## [EXERCISE DATA]
^^^^^^^^

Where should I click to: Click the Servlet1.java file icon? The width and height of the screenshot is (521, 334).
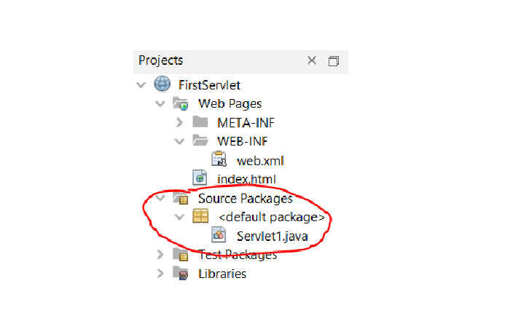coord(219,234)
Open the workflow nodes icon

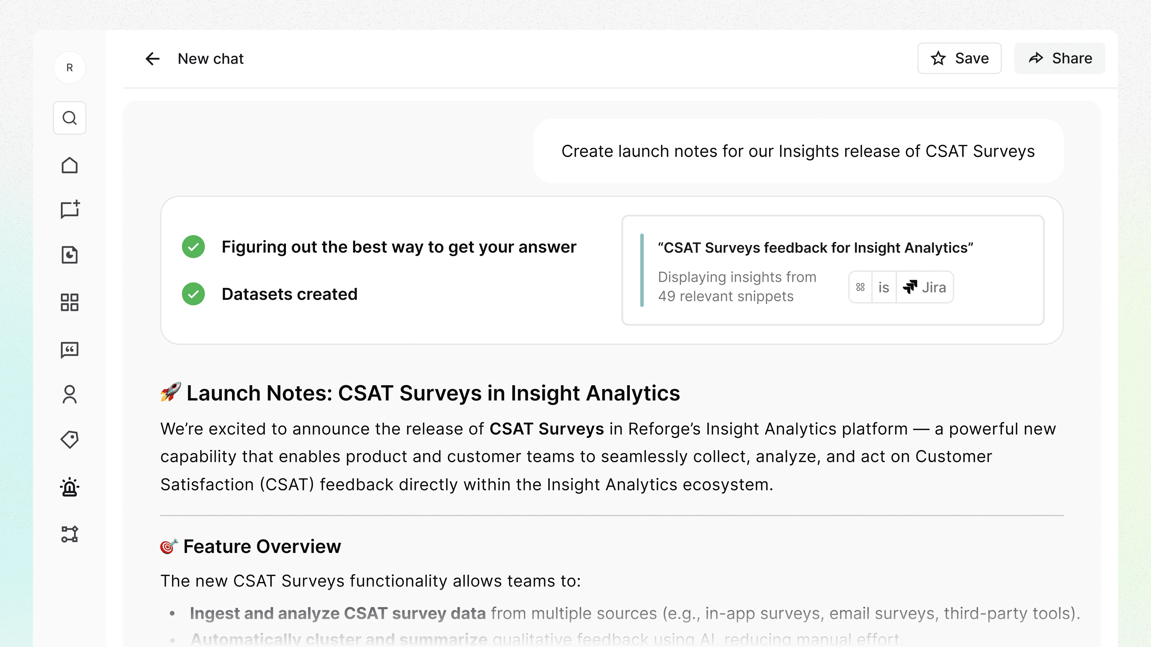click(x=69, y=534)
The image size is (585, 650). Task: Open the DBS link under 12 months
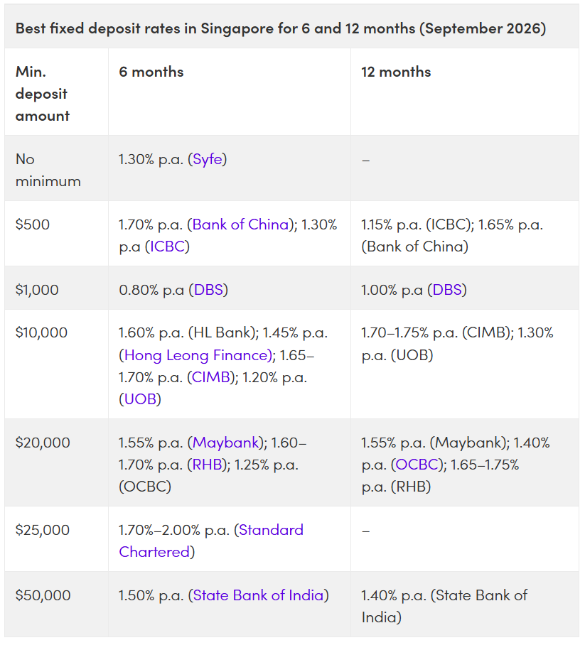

^^^^^^^^

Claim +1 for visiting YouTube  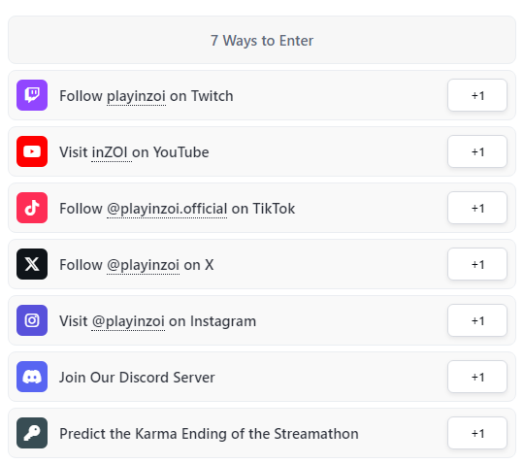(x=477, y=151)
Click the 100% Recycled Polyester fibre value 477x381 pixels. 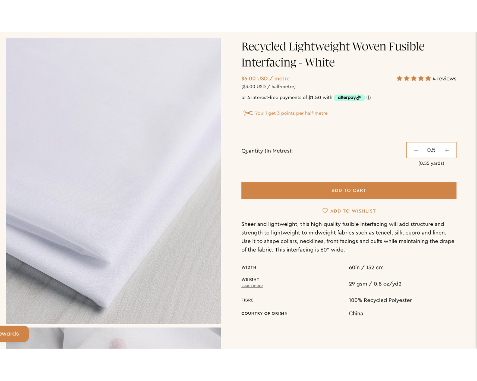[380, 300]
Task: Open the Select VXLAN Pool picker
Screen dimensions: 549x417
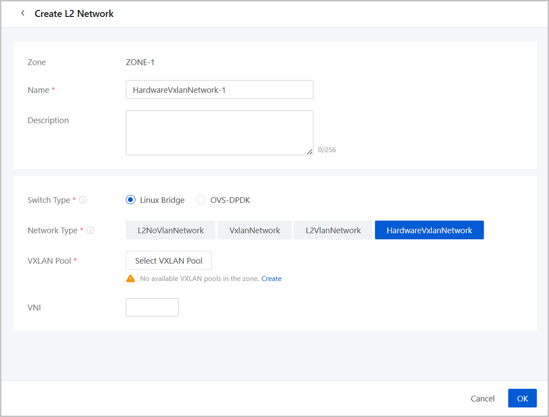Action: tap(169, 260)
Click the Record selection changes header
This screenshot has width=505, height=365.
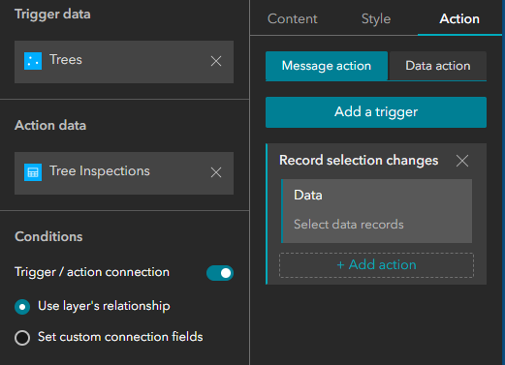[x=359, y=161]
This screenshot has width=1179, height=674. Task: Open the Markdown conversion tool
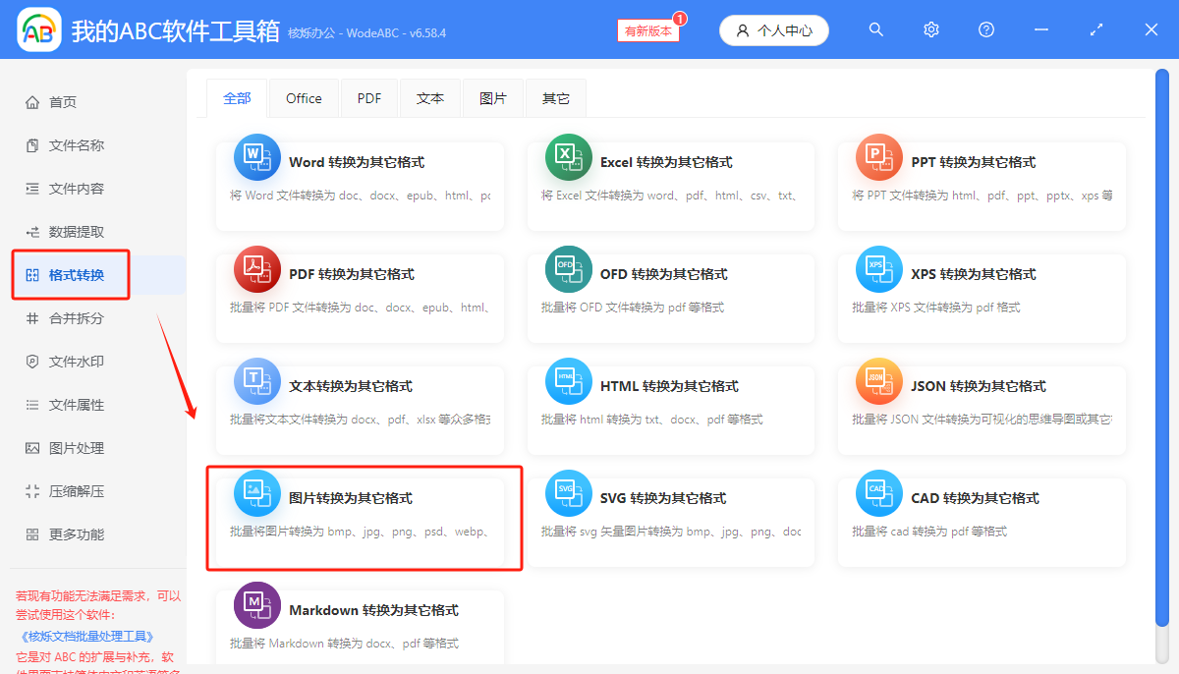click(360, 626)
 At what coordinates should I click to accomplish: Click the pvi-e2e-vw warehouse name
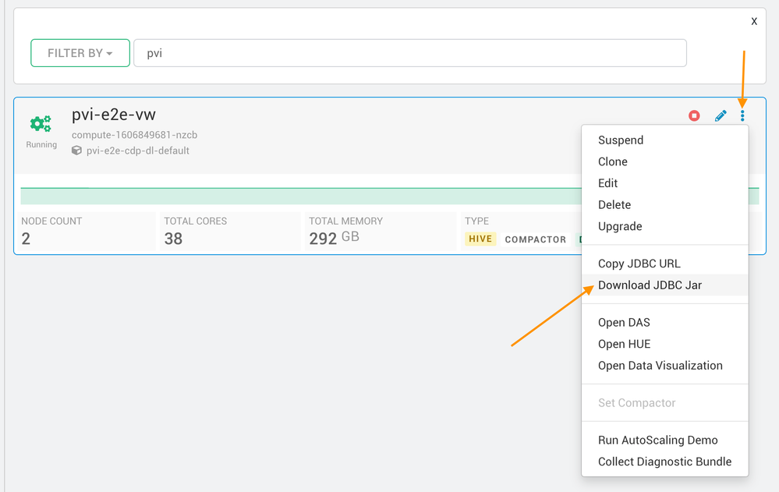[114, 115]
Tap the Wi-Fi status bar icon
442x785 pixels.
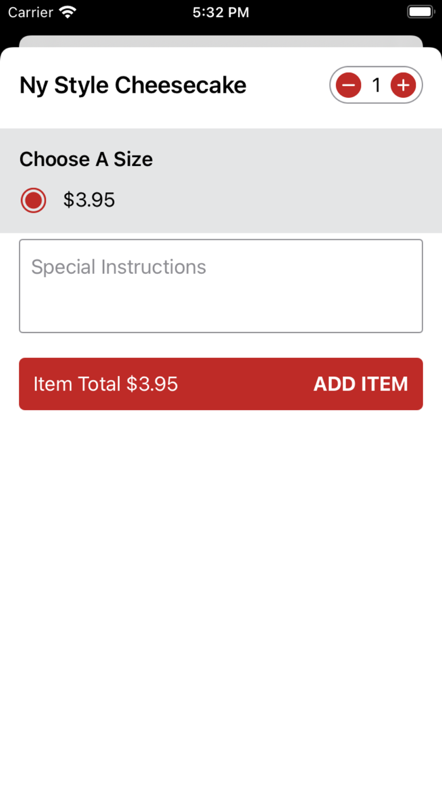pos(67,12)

^^^^^^^^

Your output should be the lines above from the one that contains "Where should I" through the one that contains "The image size", word for word, with pictures left out.

## [SOLVED EXERCISE]
Where should I click to: Click the Servlet1.java file icon? The width and height of the screenshot is (521, 334).
coord(219,234)
Open the workflow nodes icon

click(x=69, y=534)
The image size is (585, 650). Task: Open the DBS link under 12 months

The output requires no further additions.